María llevaba un traje de terciopelo color violeta, lo cual no favorecía su aspecto envejecido, ya que tenía treinta y siete años. Pero los vivas eran leales y cuando las hermanas se besaron fueron aún más fuertes.
Las hermanas dejaron Wanstead y se dirigieron hacia la Ciudad. Nos unimos al gentío y nuestros sirvientes nos rodearon para asegurar que nos abrieran sitio. Hice que las chicas cabalgaran una a cada lado mío y así entramos por el portal de Aldgate a la ciudad y a Londres. Nuestros jóvenes charlaban excitadamente todo el tiempo.
Seguimos todo el camino hasta la Torre; sobre el río las embarcaciones con sus cubiertas alegremente engalanadas parecían dar cabriolas de deleite y se oía una música dulce por todas partes y los cañones tronaban las salvas.
Catharine dijo repentinamente:
—¡Qué pena que Paul y Peter no hayan venido con nosotros! ¡Cómo les hubiera gustado la procesión!
Yo me estremecí y me pregunté cómo estaría tomando mi madre las noticias de la aclamación de la nueva Reina, mientras que aquella que había reinado tan brevemente esperaba su destino con terror. Kate permaneció con nosotros por algún tiempo en la Abadía.
Todos temían hablar libremente. Se veía lo rápidamente que uno podía caer en desgracia y era inevitable que después de semejante choque entre las dos Reinas y dos religiones debía correr sangre. Eduardo fue enterrado en Westminster y la Reina hizo decir un servicio solemne en su capilla privada con todos los ritos y ceremonias de la Iglesia de Roma.
Unos pocos días después el Duque de Northumberland perdió la cabeza.
Kate permaneció para la coronación, que fue en octubre y vimos a la Reina llevada en su litera, cubierta de tela de plata y tirada por seis caballos blancos.
Miré a Kate y me pregunté si recordaba aquella otra Reina que habíamos visto años atrás cuando Tom Skillen había sido sobornado por Kate para que nos llevara hasta Greenwich. ¡Qué diferente aquella, radiante Ana de esta mujer envejecida, cansada! Fue una ceremonia de gran pompa, pero yo me preguntaba y estoy segura que muchos lo hacían, qué nos depararía el futuro.
Desde luego que yo sabía que un nuevo reinado significaría cambios; para nosotros en la Abadía era como si hubiéramos escapado por poco al desastre. Me alegraba que Simón Caseman permaneciera sereno. Era sensato y andaba por su propiedad sin aclamar ni condenar a la nueva Reina.

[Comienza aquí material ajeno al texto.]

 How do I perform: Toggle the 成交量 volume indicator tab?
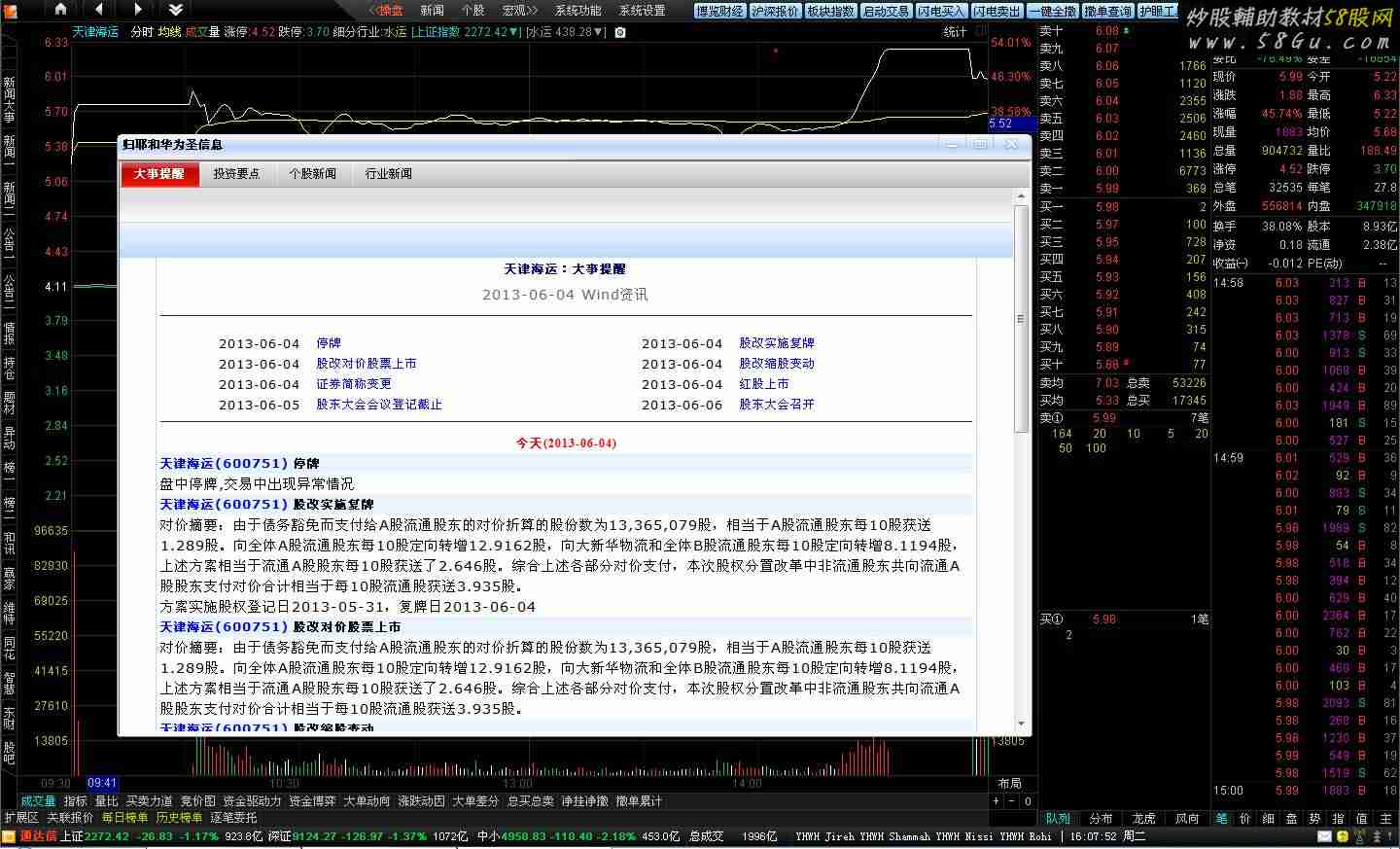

En Bruno era aparente una mayor complacencia. Deduje por Clement que se creía que había logrado otro milagro, que había salvado la Abadía. Era el tercero. El primero había sido cuando había aparecido en la cuna, luego había regresado a la Abadía y había sido posible que muchos retornaran y ahora, cuando un enemigo había amenazado destruir lo que él había levantado, por un milagro el Rey había muerto a tiempo y una nueva Reina Católica se hallaba en el trono.
Bruno había hecho esto, Bruno el hacedor de milagros.
El primer cambio fue un decreto que abolía la liturgia reformista.
A comienzos de año oímos que se iba a llevar a cabo un matrimonio entre María y Felipe de España, el más fanático de los Católicos.
Supe que este hecho daba grandes esperanzas a aquellos que deseaban ver restablecida la Iglesia Reformista. María era popular pero el pueblo de Inglaterra no quería ser dominado por España. El Parlamento alzó su voz para pedir a la Reina que no desposara a un extranjero, pero esto pareció ser inútil.
Rara vez iba a la Mansión Caseman. Temía encontrarme con Simón Caseman, pero mi madre y los mellizos me visitaban continuamente.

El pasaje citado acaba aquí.